In his memoir, Report to Greco, Nikos Kazantzakis shares this story: As a young man, he spent a summer in a monastery during which he had a series of conversations with an old monk. One day he asked the old monk: “Father, do you still do battle with the devil?” The old monk replied: “No, I used to, when I was younger, but now I have grown old and tired and the devil has grown old and tired with me. I leave him alone and he leaves me alone.” “So your life is easy then?” remarked Kazantzakis. “Oh no,” replied the monk, “it’s much worse, now I wrestle with God!”

There’s a lot contained in that remark – “I wrestle with God.” Among other things, it suggests that the struggles in later life can be very different than what we struggle with earlier on. In the normal pattern of things, we spend the first-half of our lives struggling with sensuality, greed, and sexuality, and spend the last half of our lives struggling with anger and forgiveness – and that anger is often, however unconsciously, focused on God. In the end, our real struggle is with God.

But wrestling with God has another aspect. It invites us to a certain kind of prayer. Prayer isn’t meant to be a simple acquiescence to God’s will. It’s meant to be an acquiescence, yes, but a mature acquiescence, come to at the end of a long struggle.

We see this in the prayer of the great figures in scripture: Abraham, Moses, Jesus, the apostles. Abraham argues with God and initially talks him out of destroying Sodom; Moses at first resists his call, protesting that his brother is better suited for the job; the apostles excuse themselves for a long time before finally putting their lives on the line; and Jesus gives himself over in the Garden of Gethsemane only after first begging his Father for a reprieve. As Rabbi Heschel puts it, from Abraham through Jesus we see how the great figures of our faith are not in the habit of easily saying: “Thy will be done!” but often, for a while at least, counter God’s invitation with: “Thy will be changed!”

Struggling with God’s will and offering resistance to what it calls us to can be a bad thing, but it can also be a mature form of prayer. The Book of Genesis describes an incident where Jacob wrestled with a spirit for a whole night and in the morning that spirit turned out to be God. What a perfect icon for prayer! A human being and God, wrestling in the dust of this earth! Doesn’t that accurately describe the human struggle?
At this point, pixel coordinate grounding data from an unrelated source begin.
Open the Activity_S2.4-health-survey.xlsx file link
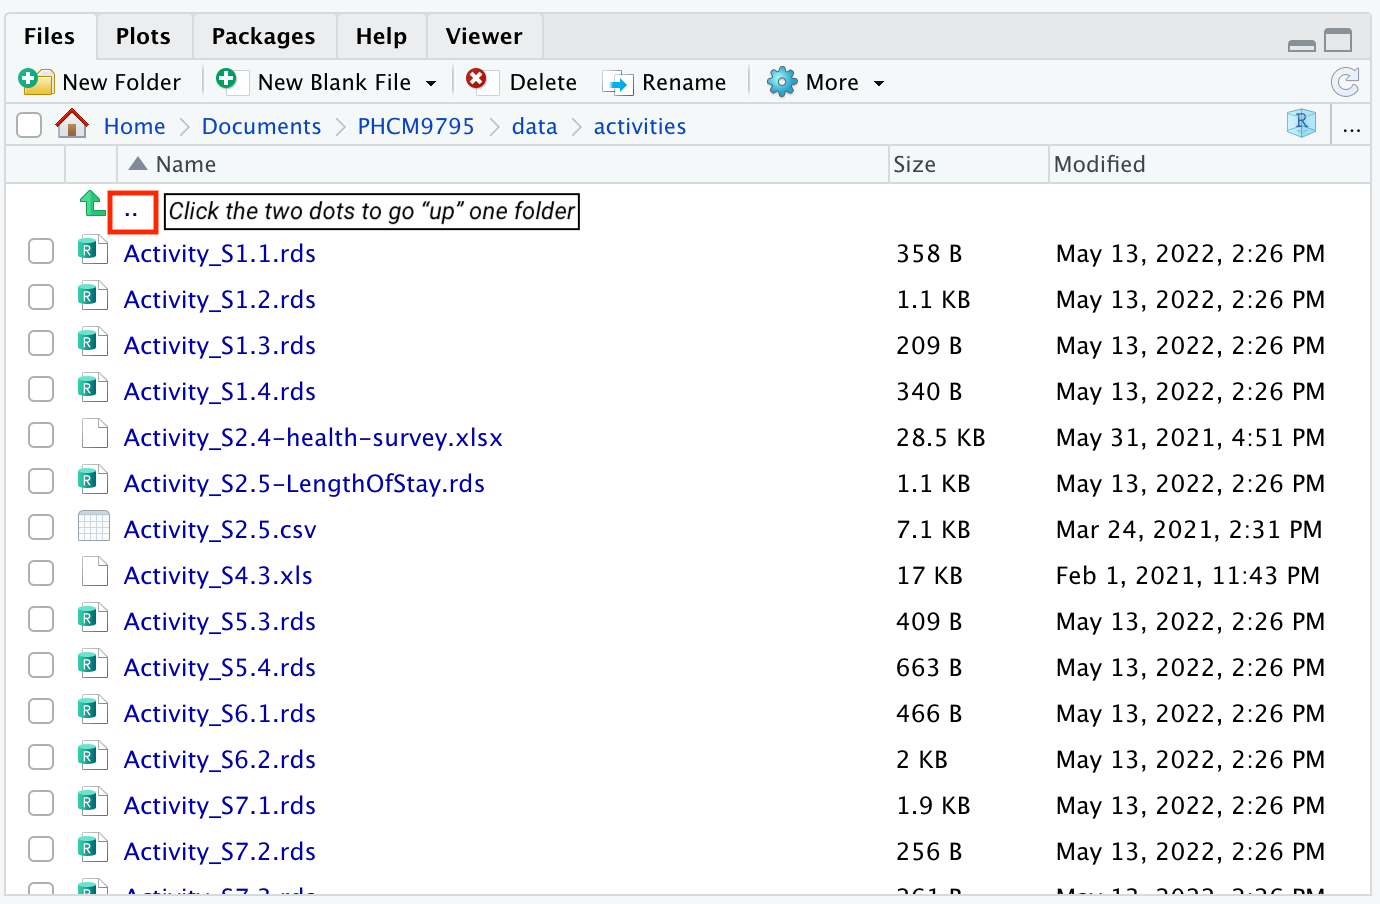The image size is (1380, 904). pyautogui.click(x=313, y=438)
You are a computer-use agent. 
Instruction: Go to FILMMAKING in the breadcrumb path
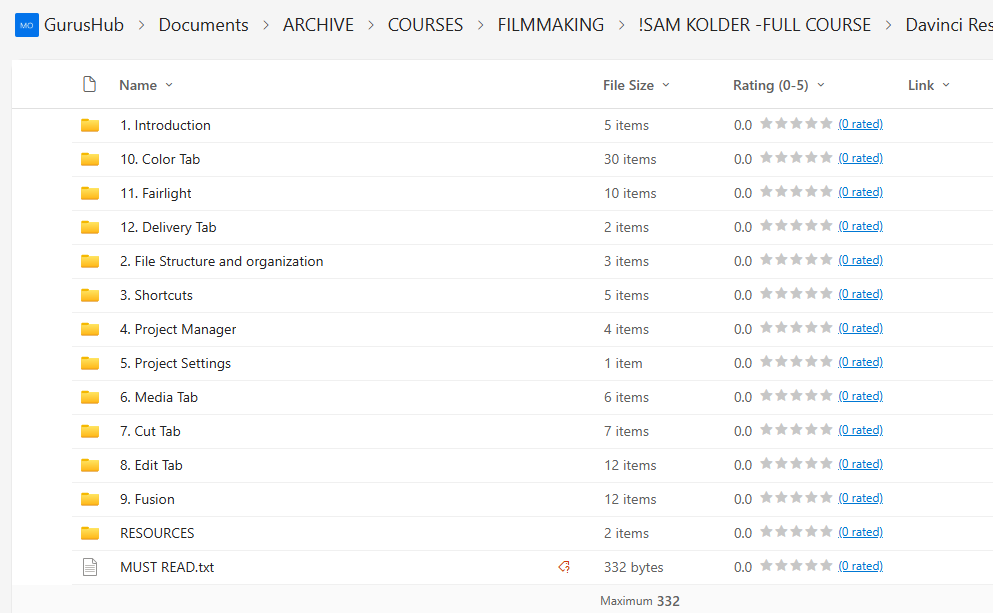click(x=550, y=25)
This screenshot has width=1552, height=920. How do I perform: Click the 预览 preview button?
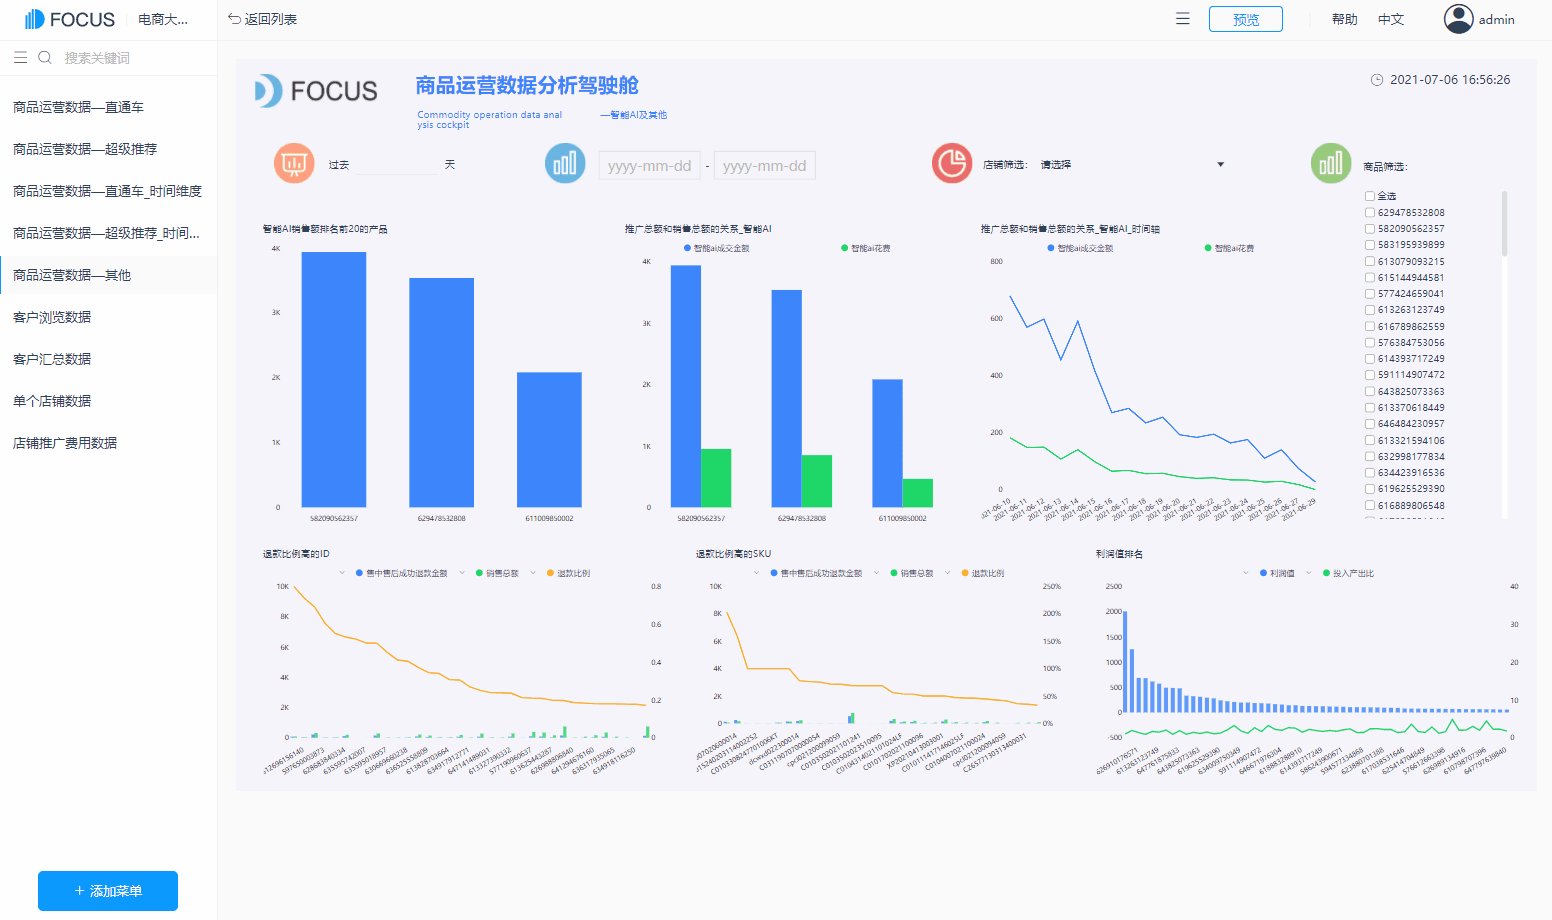[x=1245, y=19]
We would do well to integrate this, the concept of wrestling with God, into our understanding of faith and prayer. We honor neither ourselves nor the scriptures when we make things too simple. Human will doesn’t bend easily, nor should it, and the heart has complexities that need to be respected, even as we try to rein in its more possessive longings. God, who built us, understands this and is up to the task of wrestling with us and our resistance.
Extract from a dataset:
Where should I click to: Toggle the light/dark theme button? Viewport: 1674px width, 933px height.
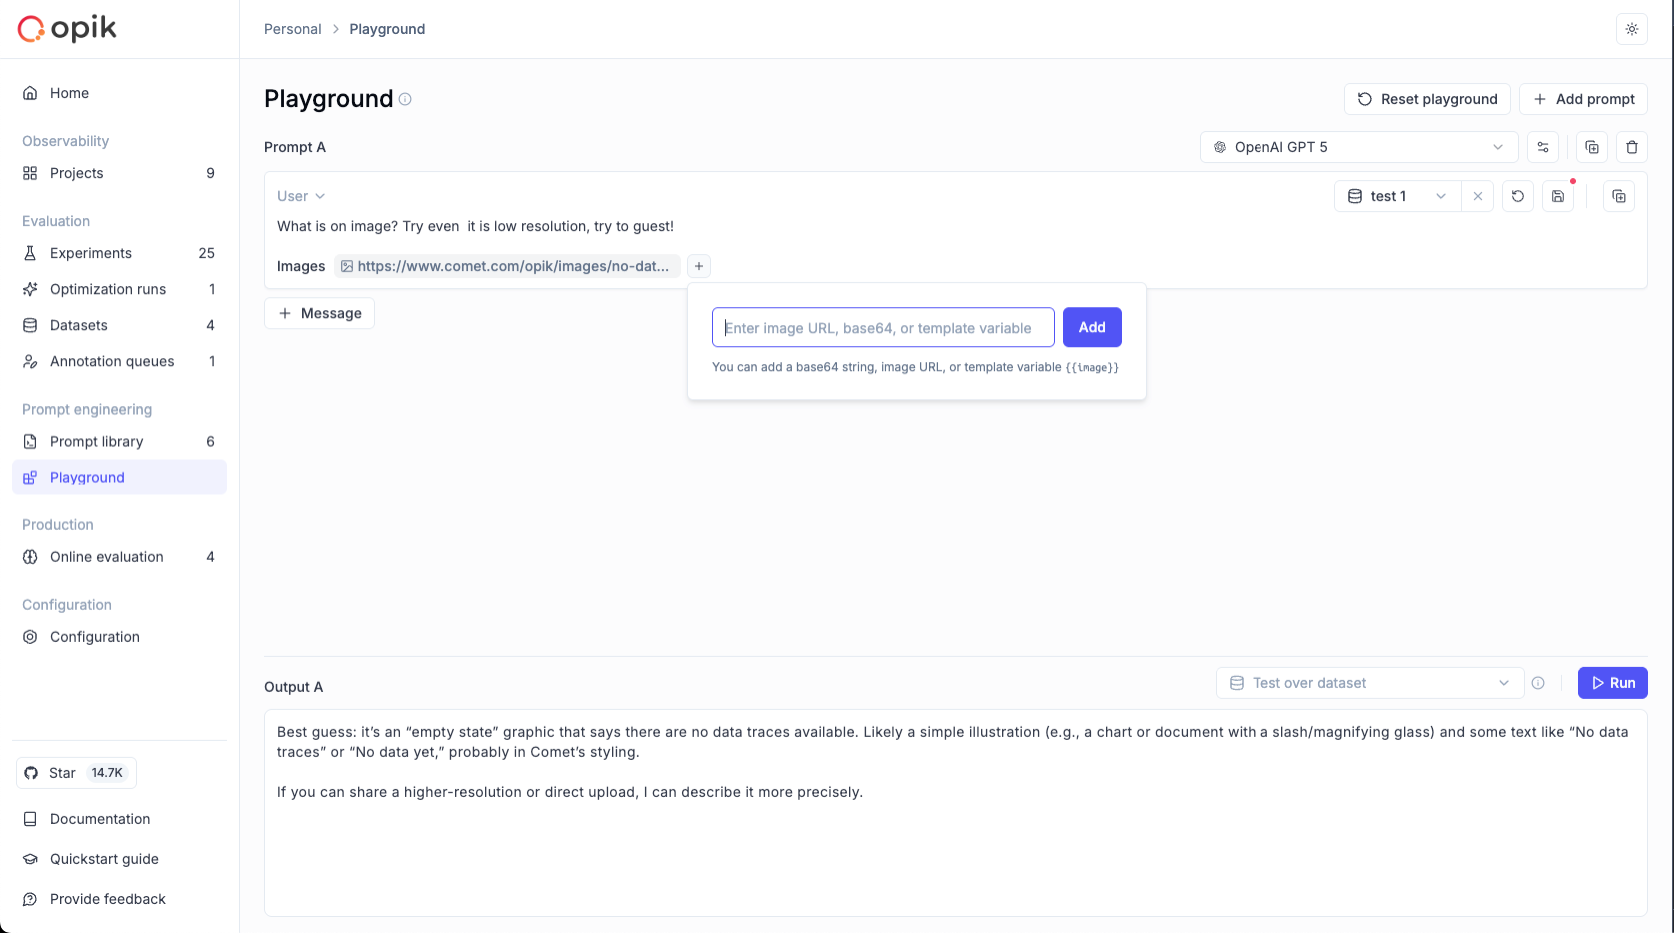point(1632,29)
The classical mystics speak of something they call “being bold with God”. This “boldness”, they suggest, comes not at the beginning of the spiritual journey, but more towards the end of it, when, after a long period of fidelity, we are intimate enough with God to precisely be “bold”, as friends who have known each other for a long time have a right to be. That’s a valuable insight: After you have been friends with someone for a long time, you can be comfortable with expressing your needs to him or her and in the context of a long, sustained relationship unquestioning reverence is not necessarily a sign of mature intimacy. Old friends, precisely because they know and trust each other, can risk a boldness in their friendship that younger, less mature, friendship cannot.

That is also true in our relationship with God. God expects that, at some point, we will kick against his will and offer some resistance. But we should lay out our hearts in honesty. Jesus did.

God expects some resistance. As Nikos Kazantzakis puts it:

The struggle between God and humans breaks out in everyone, together with the longing for reconciliation. Most often this struggle is unconscious and short-lived. A weak soul does not have the endurance to resist the flesh for very long. It grows heavy, becomes flesh itself, and the contest ends. But among responsible persons who keep their eyes riveted day and night upon the supreme duty, the conflict between flesh and spirit breaks out mercilessly and may last until death. The stronger the soul and the flesh, the more fruitful the struggle and the richer the final harmony. The spirit wants to have to wrestle with flesh which is strong and full of resistance. It is a carnivorous bird which is incessantly hungry; it eats flesh and, by assimilating it, makes it disappear.